Since beginning work on the test on March 22, the Stanford team has focused on ensuring they can manufacture large quantities of the reagents needed, especially the receptor binding domain of the SARS-CoV-2 spike protein, and validating the test. They have validated the test using samples from patients who tested positive for SARS-CoV-2 on tests that detect viral genetic material, as well as plasma samples known to be negative because they were collected more than two years ago.
Stanford experts are now determining who will receive the serology test, with health care workers and others in the hospital setting being prioritized. The team also wants to expand testing capacity.
“We’ve built sufficient inventory to support the test for at least six months,” Montine said. “We’re currently limited by the number of robots we have to run the test. We’re looking for more of them, but they’re not easy to buy right now. Ultimately, we aspire to provide serological testing to as many people in Northern California as we can.”
Stanford experts are applying to the Food and Drug Administration for an emergency use authorization for the test.
What questions it will answer
Serological testing can answer many questions that cannot be addressed with the current COVID-19 diagnostic test, which uses polymerase chain reaction methods to detect viral genetic material.
For instance, the novel coronavirus is thought to cause mild or asymptomatic infections in many people. Measuring antibody levels in those who have not been severely ill will help to determine how common mild infections are in the general population.
The test can also be used to help show whether, and for how long, someone with antibodies is protected against reinfection. Understanding the immune response to the virus could also help inform when it is safe for individuals to return to normal activity.
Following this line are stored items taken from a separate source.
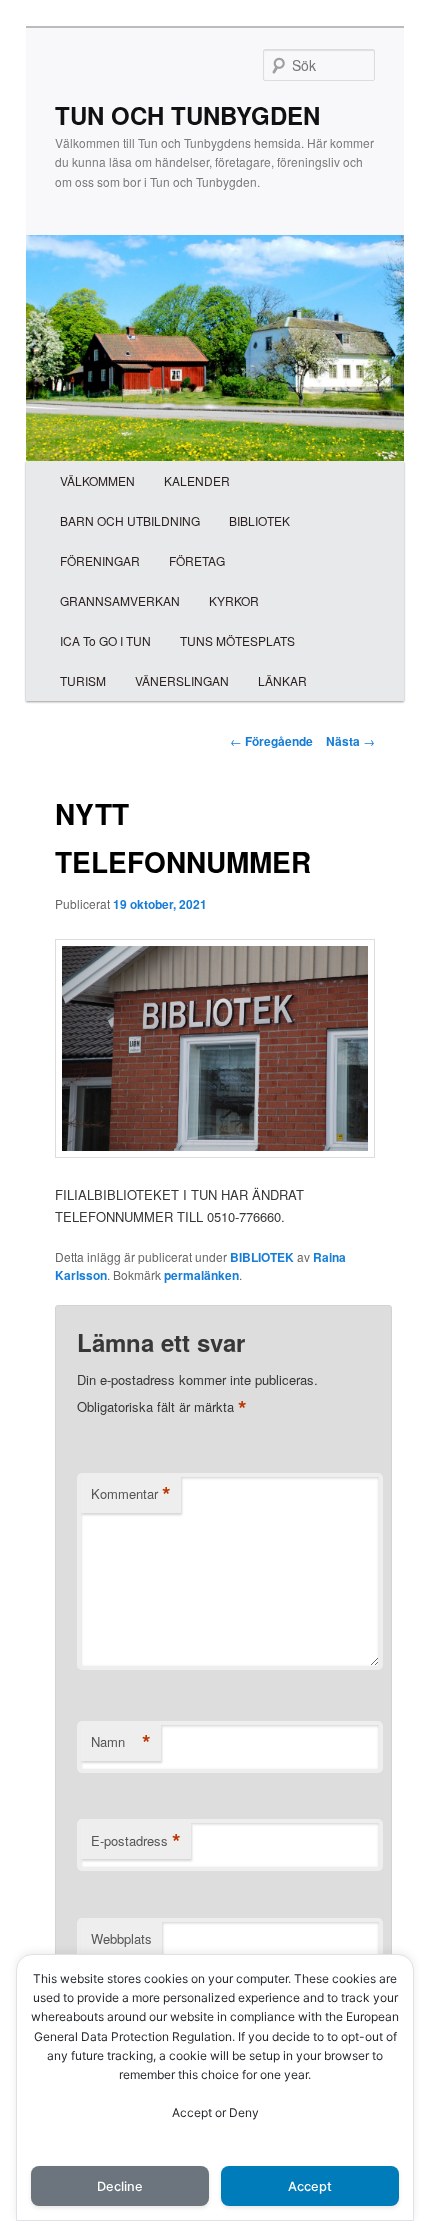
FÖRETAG (197, 560)
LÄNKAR (282, 680)
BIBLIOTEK (259, 520)
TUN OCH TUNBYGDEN (187, 115)
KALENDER (197, 480)
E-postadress (136, 1841)
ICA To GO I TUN (105, 640)
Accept (310, 2186)
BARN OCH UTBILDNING (130, 520)
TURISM (83, 680)
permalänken (201, 1275)
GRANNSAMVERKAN (120, 600)
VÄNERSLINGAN (182, 680)
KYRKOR (234, 600)
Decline (120, 2186)
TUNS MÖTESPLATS (237, 640)
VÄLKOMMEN (97, 480)
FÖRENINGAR (100, 560)
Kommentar (131, 1494)
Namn (121, 1742)
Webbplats (121, 1938)
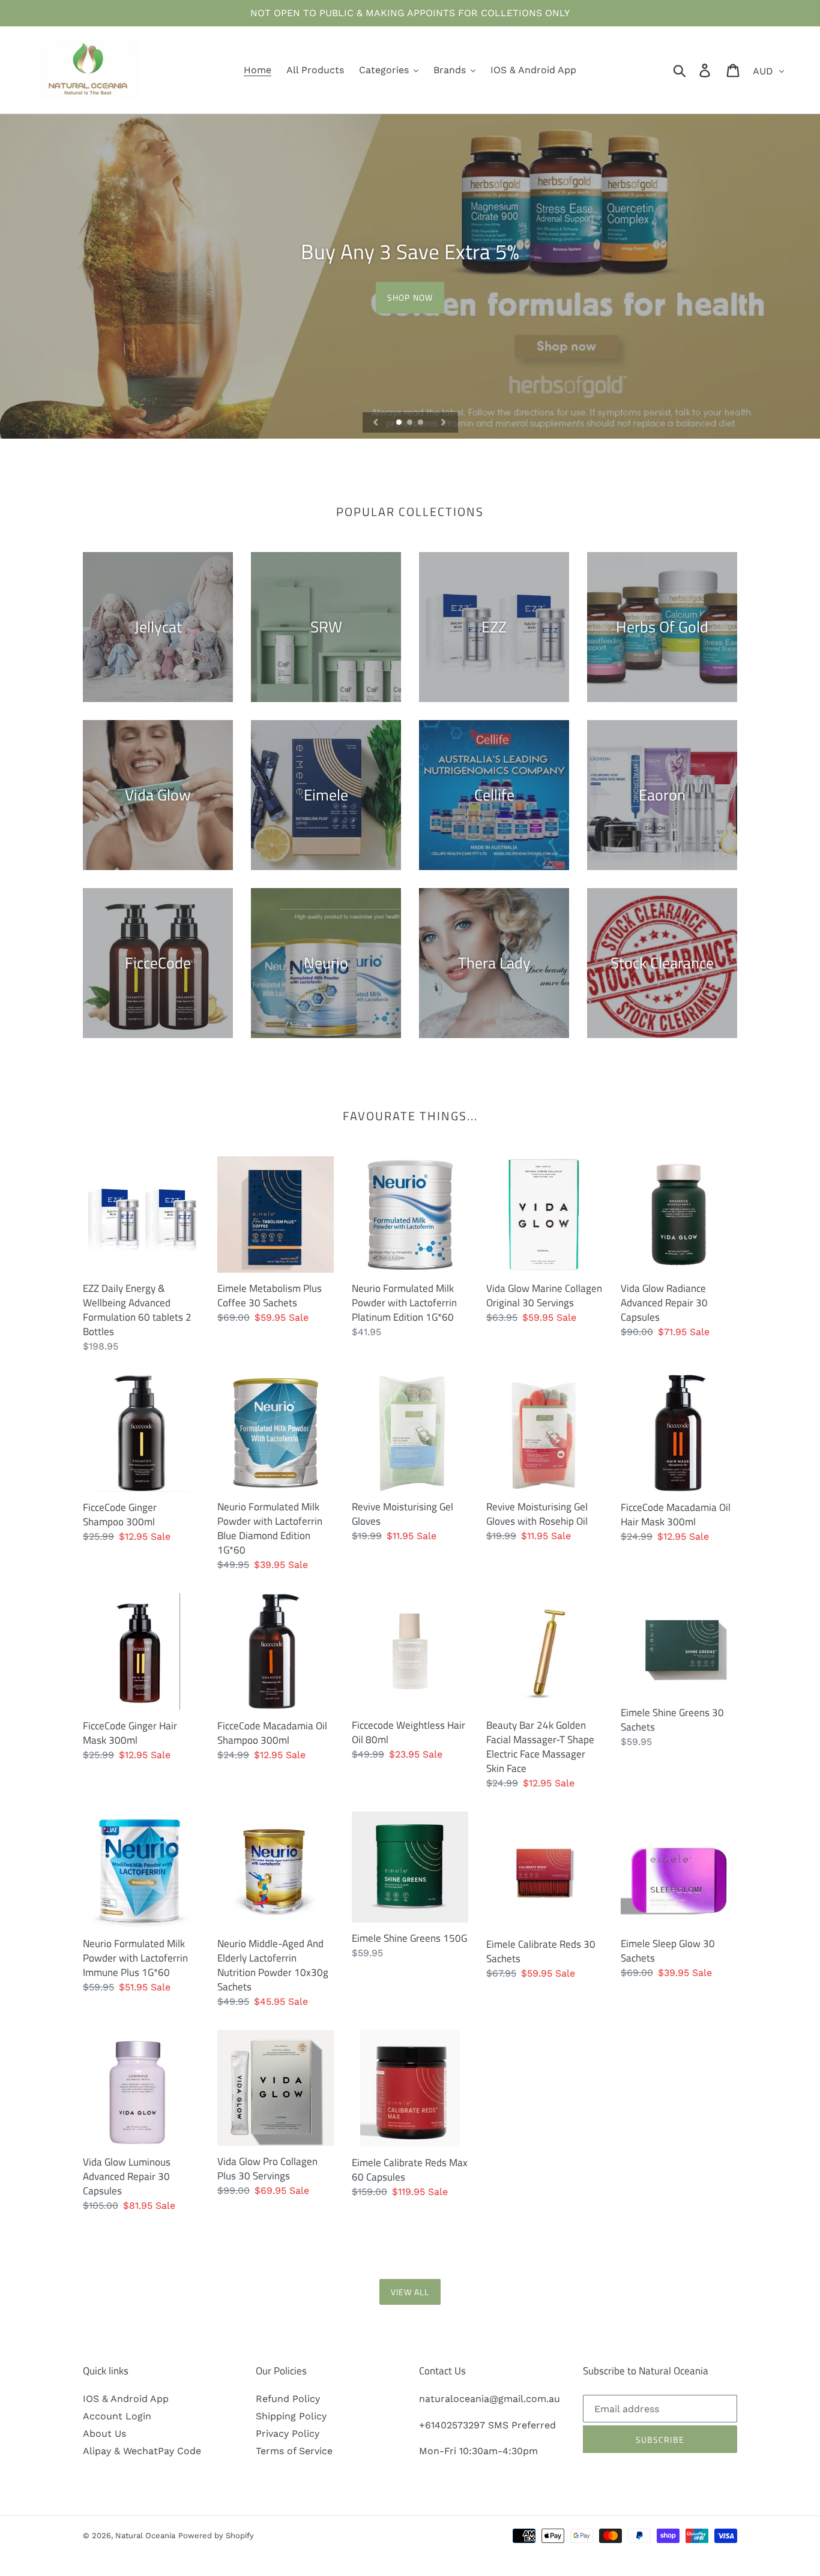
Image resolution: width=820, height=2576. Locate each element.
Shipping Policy (291, 2416)
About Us (104, 2433)
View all (410, 2292)
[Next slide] (443, 422)
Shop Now (410, 297)
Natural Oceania (145, 2535)
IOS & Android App (126, 2398)
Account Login (117, 2416)
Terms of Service (294, 2451)
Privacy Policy (287, 2433)
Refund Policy (288, 2398)
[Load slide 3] (421, 423)
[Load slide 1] (399, 423)
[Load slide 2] (410, 423)
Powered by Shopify (216, 2535)
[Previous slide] (376, 422)
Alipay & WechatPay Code (142, 2451)
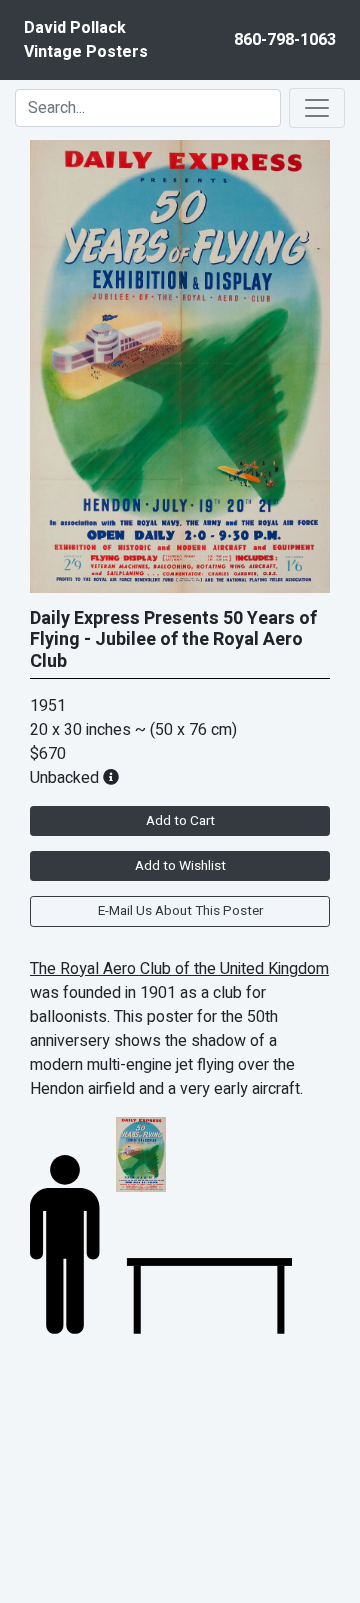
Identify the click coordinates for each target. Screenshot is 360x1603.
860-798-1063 (285, 40)
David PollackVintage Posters (86, 40)
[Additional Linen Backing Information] (111, 778)
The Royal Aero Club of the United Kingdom (179, 969)
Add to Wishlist (180, 866)
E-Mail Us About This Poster (180, 911)
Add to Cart (180, 821)
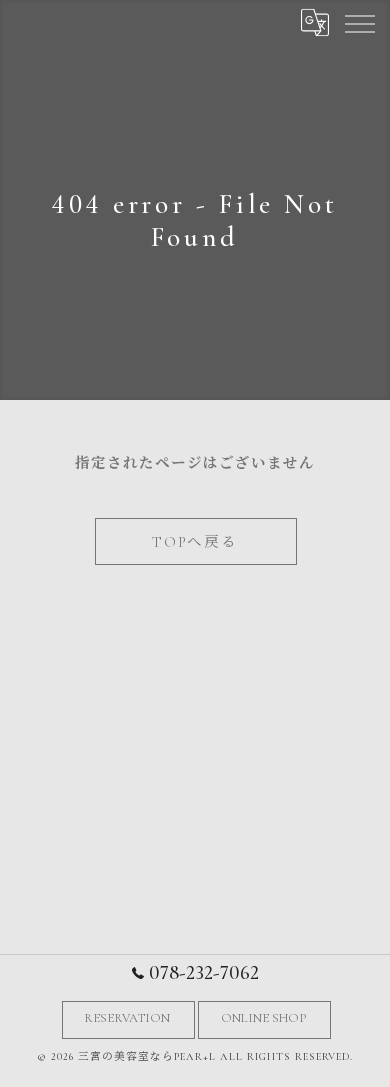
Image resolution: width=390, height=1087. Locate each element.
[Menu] (359, 22)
“This isn’t a perfect tool, but it’s one tool that I suspect we’ll use to help devise protocols for unwinding shelter-in-place orders,” Montine said.
An early scientific report published recently in JAMA suggests that convalescent plasma — collected from the blood of people recovering from the disease and containing anti-SARS-CoV-2 antibodies — could help treat people with acute COVID-19. If these results are borne out in larger studies, serology testing will be a key approach for identifying people with antibodies who could donate blood to treat current patients.
“That approach could be very important in this period when we don’t have vaccines or other definitive therapies,” Montine said.
Developing the new test required close collaboration by experts across many Stanford departments. “This was an amazing team effort,” he said.